> What the task asks
Once the line containing "Click the export/share icon in toolbar" is located, give it again exactly, together with each line that follows it to the end of the entries, and add nothing else.

════════════════════

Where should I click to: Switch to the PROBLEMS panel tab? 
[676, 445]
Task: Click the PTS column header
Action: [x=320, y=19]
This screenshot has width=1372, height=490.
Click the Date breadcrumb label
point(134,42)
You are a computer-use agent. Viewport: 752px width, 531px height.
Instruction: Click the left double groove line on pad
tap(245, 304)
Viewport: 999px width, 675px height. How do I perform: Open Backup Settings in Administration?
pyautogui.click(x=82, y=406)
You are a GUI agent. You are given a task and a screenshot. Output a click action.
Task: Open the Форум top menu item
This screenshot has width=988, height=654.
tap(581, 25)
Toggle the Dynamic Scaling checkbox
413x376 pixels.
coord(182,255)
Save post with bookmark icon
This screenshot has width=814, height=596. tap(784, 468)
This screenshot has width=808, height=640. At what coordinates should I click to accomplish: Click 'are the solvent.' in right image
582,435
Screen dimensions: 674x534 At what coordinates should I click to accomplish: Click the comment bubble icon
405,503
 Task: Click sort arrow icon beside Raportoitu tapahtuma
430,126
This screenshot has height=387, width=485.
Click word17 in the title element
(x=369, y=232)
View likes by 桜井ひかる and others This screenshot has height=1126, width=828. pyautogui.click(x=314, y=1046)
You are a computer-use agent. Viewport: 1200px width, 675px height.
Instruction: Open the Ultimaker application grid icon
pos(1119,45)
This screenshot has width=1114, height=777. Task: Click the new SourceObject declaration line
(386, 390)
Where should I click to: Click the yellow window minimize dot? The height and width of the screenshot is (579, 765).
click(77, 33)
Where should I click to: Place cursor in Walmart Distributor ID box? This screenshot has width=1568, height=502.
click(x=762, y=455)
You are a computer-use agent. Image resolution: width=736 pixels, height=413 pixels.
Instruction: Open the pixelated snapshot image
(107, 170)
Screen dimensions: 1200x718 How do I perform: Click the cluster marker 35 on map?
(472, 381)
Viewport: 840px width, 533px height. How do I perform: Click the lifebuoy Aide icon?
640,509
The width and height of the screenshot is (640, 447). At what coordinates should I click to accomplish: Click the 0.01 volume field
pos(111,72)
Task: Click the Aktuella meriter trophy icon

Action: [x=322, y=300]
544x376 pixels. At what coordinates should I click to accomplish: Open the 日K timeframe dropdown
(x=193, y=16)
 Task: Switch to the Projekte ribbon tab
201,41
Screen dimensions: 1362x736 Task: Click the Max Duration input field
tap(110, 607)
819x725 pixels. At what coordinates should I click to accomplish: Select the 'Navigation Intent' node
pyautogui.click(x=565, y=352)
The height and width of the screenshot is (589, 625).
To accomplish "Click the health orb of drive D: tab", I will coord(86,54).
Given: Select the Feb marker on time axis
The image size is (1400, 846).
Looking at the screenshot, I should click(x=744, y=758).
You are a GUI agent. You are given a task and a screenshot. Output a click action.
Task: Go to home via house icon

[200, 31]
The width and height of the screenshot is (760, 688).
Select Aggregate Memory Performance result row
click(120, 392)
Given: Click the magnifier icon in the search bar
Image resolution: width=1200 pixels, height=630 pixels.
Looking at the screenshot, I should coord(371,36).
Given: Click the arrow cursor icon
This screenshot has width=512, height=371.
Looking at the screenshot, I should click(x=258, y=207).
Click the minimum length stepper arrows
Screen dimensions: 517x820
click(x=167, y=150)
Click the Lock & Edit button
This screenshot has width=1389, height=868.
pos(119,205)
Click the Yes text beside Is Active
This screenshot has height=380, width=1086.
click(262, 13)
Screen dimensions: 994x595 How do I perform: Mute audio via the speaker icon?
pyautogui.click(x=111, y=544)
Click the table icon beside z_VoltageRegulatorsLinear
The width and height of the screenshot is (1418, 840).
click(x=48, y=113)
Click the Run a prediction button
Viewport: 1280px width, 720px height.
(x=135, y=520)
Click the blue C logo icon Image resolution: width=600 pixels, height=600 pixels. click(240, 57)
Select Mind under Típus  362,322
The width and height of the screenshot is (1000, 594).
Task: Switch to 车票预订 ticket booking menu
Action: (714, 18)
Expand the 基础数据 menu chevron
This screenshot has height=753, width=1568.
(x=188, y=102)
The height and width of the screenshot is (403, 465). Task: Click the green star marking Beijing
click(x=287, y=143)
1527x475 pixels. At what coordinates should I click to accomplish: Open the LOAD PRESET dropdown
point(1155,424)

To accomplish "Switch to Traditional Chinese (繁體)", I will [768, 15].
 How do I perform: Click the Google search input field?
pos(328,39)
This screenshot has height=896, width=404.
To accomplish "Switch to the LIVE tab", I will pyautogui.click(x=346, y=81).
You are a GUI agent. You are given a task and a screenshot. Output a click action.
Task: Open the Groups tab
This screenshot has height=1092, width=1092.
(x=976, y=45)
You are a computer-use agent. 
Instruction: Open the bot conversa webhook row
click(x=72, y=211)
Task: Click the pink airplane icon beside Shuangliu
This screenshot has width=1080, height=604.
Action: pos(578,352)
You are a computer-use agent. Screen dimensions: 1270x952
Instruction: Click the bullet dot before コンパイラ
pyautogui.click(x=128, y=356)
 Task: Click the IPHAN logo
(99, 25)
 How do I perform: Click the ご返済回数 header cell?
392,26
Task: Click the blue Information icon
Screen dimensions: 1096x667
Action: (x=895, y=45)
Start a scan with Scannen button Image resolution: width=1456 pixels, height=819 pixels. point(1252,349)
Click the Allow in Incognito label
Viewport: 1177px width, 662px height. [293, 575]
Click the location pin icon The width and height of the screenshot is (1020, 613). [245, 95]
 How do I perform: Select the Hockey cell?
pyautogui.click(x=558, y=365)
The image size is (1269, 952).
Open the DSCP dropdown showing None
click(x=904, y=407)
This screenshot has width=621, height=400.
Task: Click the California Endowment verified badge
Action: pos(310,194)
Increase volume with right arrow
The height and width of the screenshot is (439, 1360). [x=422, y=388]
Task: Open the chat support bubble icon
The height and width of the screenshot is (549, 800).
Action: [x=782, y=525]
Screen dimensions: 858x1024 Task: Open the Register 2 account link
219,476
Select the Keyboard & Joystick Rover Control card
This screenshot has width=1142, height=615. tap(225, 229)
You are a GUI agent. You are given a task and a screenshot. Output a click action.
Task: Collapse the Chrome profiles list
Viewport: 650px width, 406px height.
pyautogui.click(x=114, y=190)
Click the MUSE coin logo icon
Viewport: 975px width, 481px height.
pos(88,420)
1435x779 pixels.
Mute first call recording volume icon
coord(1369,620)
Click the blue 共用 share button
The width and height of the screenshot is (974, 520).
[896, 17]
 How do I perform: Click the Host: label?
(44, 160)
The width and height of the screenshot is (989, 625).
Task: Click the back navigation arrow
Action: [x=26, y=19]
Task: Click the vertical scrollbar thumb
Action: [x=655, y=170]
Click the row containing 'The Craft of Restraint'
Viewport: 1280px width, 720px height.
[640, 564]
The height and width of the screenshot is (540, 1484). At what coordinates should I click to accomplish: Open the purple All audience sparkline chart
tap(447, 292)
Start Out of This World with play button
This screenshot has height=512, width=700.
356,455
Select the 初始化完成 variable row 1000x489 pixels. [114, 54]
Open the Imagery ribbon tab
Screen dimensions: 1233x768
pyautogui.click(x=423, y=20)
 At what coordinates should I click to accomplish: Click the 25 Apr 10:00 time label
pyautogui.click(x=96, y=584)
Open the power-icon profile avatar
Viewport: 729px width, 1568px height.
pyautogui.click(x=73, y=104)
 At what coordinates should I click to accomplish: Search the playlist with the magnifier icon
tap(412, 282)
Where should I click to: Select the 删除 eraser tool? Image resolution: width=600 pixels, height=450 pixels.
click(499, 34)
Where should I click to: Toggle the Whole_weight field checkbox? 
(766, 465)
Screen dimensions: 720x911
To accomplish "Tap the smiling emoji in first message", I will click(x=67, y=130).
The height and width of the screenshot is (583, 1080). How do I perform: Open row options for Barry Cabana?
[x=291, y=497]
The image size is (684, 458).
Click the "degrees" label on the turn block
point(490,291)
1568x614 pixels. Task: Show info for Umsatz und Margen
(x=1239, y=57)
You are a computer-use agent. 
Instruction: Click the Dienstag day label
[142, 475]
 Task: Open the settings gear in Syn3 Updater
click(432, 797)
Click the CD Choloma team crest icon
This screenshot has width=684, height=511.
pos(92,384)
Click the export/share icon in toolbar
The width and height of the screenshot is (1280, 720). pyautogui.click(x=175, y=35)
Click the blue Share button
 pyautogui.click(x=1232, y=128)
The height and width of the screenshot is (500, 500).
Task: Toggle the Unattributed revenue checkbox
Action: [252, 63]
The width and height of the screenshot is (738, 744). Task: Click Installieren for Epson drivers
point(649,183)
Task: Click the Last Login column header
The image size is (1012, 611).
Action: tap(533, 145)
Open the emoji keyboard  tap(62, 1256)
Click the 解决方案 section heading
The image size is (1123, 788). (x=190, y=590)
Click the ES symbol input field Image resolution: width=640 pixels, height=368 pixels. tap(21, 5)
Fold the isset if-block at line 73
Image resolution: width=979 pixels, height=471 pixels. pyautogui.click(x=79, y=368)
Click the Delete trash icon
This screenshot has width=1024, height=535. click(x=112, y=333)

════════════════════

> Problem solution
Click the export/share icon in toolbar
The width and height of the screenshot is (1280, 720). pyautogui.click(x=175, y=35)
Click the blue Share button
 pyautogui.click(x=1232, y=128)
The height and width of the screenshot is (500, 500).
Task: Toggle the Unattributed revenue checkbox
Action: [252, 63]
The width and height of the screenshot is (738, 744). Task: Click Installieren for Epson drivers
point(649,183)
Task: Click the Last Login column header
The image size is (1012, 611).
Action: tap(533, 145)
Open the emoji keyboard  tap(62, 1256)
Click the 解决方案 section heading
The image size is (1123, 788). (x=190, y=590)
Click the ES symbol input field Image resolution: width=640 pixels, height=368 pixels. tap(21, 5)
Fold the isset if-block at line 73
Image resolution: width=979 pixels, height=471 pixels. pyautogui.click(x=79, y=368)
Click the Delete trash icon
This screenshot has width=1024, height=535. click(x=112, y=333)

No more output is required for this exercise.